The results from different sites from the same patient will be compared and used to subgroup
the patient according to the Wright algorithm. All analyses will be performed on paraffin
embedded biopsy material.
Prospective study - cohort A and B - Heterogeneity within lymphoma patients
The prospective study will include two different cohorts:
A: DLBCL patients with lymphoma involvement of several nodal sites accessible for biopsy and
bone-marrow.
B: DLBCL patients with both nodal, extra-nodal sites accessible for biopsy and bone-marrow.
The prospective study will include newly diagnosed patients with DLBCL. Patients will be
included in either cohort A or B according to localization of the disease ascertained by
PET-CT to clarify nodal vs extra-nodal involvement.
Cohort A - patients with more than one nodal site: One additional biopsy for clinical
evaluation will be performed from a different location than where the diagnostic biopsy was
performed.

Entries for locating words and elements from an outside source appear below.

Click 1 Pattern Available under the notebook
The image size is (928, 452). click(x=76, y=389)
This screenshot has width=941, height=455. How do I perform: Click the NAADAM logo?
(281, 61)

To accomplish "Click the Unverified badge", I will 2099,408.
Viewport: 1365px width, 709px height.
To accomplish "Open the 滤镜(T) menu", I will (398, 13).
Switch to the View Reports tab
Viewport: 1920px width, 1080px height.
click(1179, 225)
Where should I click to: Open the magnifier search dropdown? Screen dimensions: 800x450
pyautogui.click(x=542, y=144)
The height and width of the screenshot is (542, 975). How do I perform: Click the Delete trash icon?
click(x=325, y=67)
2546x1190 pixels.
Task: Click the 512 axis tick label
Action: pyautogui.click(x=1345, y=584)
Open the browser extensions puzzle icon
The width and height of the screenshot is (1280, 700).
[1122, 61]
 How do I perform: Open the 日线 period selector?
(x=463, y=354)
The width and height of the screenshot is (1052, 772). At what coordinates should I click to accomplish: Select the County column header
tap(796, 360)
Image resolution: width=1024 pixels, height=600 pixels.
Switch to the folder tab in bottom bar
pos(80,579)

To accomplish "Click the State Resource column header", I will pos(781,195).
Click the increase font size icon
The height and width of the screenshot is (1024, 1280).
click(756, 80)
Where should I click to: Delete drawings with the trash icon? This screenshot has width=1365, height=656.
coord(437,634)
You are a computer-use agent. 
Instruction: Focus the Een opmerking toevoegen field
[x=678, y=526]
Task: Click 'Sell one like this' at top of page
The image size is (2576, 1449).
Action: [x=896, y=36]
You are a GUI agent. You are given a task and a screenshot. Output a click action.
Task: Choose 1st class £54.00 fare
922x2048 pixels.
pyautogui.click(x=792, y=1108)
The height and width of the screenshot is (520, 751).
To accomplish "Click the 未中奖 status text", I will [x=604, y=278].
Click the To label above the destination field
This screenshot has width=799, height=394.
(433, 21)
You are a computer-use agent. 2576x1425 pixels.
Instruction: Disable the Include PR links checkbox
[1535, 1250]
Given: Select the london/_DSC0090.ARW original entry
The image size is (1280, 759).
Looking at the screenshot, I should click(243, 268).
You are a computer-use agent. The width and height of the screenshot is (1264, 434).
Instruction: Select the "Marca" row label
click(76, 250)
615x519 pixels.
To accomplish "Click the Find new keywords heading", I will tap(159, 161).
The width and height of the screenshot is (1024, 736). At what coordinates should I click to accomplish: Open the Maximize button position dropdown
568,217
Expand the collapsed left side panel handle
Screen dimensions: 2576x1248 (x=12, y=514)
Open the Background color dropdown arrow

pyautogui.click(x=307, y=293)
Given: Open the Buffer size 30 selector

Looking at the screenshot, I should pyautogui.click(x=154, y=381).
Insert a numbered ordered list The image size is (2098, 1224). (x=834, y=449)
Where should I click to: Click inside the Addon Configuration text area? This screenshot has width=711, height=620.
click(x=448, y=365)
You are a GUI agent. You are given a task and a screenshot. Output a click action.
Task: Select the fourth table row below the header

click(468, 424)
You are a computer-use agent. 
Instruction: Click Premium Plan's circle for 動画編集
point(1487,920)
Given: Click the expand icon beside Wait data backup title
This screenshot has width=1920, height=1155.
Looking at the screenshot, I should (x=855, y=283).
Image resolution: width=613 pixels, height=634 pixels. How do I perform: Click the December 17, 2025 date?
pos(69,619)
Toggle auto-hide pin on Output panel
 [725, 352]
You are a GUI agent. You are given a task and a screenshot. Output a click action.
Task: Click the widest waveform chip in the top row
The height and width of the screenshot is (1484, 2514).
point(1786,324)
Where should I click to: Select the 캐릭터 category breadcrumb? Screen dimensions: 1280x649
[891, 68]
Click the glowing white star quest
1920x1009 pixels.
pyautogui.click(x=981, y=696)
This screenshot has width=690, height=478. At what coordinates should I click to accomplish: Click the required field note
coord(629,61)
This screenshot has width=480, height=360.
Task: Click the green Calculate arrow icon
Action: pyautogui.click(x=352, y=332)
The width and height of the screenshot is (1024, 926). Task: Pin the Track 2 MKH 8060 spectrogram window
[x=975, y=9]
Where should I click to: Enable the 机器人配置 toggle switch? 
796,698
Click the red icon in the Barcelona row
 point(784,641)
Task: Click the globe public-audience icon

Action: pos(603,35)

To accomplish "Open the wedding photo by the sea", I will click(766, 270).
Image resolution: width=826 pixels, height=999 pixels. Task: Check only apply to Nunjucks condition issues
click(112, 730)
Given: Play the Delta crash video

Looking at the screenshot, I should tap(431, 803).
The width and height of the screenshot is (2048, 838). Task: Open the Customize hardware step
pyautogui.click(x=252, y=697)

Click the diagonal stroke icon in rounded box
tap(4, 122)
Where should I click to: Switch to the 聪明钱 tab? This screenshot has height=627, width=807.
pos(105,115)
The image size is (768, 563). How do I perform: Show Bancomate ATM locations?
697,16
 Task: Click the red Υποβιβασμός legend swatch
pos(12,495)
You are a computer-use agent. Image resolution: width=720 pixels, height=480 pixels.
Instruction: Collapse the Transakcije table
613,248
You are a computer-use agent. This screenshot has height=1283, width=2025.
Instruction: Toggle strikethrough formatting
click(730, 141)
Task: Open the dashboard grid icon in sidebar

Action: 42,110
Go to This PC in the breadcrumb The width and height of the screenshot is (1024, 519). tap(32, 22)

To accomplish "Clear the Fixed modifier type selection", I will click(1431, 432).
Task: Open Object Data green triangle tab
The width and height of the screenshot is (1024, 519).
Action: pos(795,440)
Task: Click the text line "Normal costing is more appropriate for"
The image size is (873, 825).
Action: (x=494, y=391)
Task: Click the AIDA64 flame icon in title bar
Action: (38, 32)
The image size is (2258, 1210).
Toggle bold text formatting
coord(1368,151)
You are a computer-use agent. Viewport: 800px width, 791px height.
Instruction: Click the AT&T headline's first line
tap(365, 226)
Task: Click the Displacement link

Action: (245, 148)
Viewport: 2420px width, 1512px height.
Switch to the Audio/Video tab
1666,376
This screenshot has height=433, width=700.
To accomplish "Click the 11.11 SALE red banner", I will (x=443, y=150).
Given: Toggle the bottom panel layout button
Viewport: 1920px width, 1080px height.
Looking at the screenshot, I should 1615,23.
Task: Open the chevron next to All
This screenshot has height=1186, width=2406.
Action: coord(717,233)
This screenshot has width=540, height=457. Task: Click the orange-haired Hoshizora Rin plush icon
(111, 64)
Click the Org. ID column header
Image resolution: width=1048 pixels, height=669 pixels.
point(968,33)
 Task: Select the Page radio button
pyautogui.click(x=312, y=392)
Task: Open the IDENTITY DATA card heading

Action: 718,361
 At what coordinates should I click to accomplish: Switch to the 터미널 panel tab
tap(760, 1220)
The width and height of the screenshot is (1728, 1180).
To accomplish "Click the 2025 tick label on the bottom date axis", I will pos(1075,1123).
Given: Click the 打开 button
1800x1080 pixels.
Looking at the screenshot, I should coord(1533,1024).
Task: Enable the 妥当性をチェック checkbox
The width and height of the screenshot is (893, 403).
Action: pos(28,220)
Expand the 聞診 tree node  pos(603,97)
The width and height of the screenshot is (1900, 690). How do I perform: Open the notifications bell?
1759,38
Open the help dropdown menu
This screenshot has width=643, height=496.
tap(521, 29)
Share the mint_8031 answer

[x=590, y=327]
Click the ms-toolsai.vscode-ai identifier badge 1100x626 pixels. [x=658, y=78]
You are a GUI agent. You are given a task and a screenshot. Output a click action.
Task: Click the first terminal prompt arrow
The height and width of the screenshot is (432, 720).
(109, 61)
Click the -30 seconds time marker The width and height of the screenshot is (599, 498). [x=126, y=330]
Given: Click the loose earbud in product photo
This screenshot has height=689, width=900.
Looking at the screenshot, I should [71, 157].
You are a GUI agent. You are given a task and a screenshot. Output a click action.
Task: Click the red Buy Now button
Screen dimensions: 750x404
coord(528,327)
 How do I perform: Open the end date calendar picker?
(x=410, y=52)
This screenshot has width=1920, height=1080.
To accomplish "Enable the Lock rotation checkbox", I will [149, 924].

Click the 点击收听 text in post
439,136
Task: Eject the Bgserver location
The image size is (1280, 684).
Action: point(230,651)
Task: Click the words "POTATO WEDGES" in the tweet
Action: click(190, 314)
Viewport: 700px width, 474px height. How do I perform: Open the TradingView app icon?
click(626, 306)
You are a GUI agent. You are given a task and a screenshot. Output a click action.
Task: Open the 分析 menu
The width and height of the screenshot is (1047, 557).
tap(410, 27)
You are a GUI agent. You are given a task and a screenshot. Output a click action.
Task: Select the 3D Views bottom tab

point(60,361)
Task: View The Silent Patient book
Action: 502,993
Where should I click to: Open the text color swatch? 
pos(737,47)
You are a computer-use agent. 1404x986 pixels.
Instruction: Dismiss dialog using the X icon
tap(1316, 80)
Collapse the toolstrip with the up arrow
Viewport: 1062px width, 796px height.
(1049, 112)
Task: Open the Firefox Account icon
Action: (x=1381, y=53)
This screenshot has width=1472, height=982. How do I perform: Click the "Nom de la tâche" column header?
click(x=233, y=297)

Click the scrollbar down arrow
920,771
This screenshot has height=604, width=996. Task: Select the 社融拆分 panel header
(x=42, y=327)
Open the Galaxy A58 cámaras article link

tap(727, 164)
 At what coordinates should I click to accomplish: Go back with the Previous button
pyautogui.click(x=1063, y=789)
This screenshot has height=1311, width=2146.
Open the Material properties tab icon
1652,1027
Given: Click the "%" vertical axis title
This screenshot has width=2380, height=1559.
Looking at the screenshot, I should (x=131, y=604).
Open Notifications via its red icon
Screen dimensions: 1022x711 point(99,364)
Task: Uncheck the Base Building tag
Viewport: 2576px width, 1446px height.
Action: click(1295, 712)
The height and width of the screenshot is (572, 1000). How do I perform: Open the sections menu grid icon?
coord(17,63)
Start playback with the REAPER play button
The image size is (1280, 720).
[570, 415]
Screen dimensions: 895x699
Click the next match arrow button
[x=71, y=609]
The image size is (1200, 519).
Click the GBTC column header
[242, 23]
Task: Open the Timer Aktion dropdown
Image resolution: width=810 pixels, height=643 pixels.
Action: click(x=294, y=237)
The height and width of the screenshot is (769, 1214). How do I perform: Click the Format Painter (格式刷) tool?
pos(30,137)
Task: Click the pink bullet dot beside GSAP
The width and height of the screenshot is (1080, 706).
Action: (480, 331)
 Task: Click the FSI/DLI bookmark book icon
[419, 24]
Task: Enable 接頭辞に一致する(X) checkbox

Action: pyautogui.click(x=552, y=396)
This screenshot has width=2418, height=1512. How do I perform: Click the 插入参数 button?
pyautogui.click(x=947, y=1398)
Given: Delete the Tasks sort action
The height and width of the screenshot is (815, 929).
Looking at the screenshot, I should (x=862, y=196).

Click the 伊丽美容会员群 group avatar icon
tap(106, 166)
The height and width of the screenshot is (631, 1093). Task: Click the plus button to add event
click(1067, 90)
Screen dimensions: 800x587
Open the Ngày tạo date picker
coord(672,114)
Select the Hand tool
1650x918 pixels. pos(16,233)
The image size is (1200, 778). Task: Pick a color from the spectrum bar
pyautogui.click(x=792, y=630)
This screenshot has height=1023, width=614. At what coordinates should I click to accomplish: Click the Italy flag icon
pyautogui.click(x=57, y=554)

These biopsies can explore the heterogeneity within the patient at nodal sites.
Available bone-marrow biopsies will be analyzed as a separate site.
Cohort B - patients with both nodal and extra-nodal sites: One biopsy for clinical evaluation
will be performed from a different site than the diagnostic biopsy, resulting in one nodal
and one extra-nodal biopsy. These biopsies will explore the heterogeneity between nodal and
extra-nodal sites within the patient.
Any available bone-marrow biopsies will be analyzed as a separate site.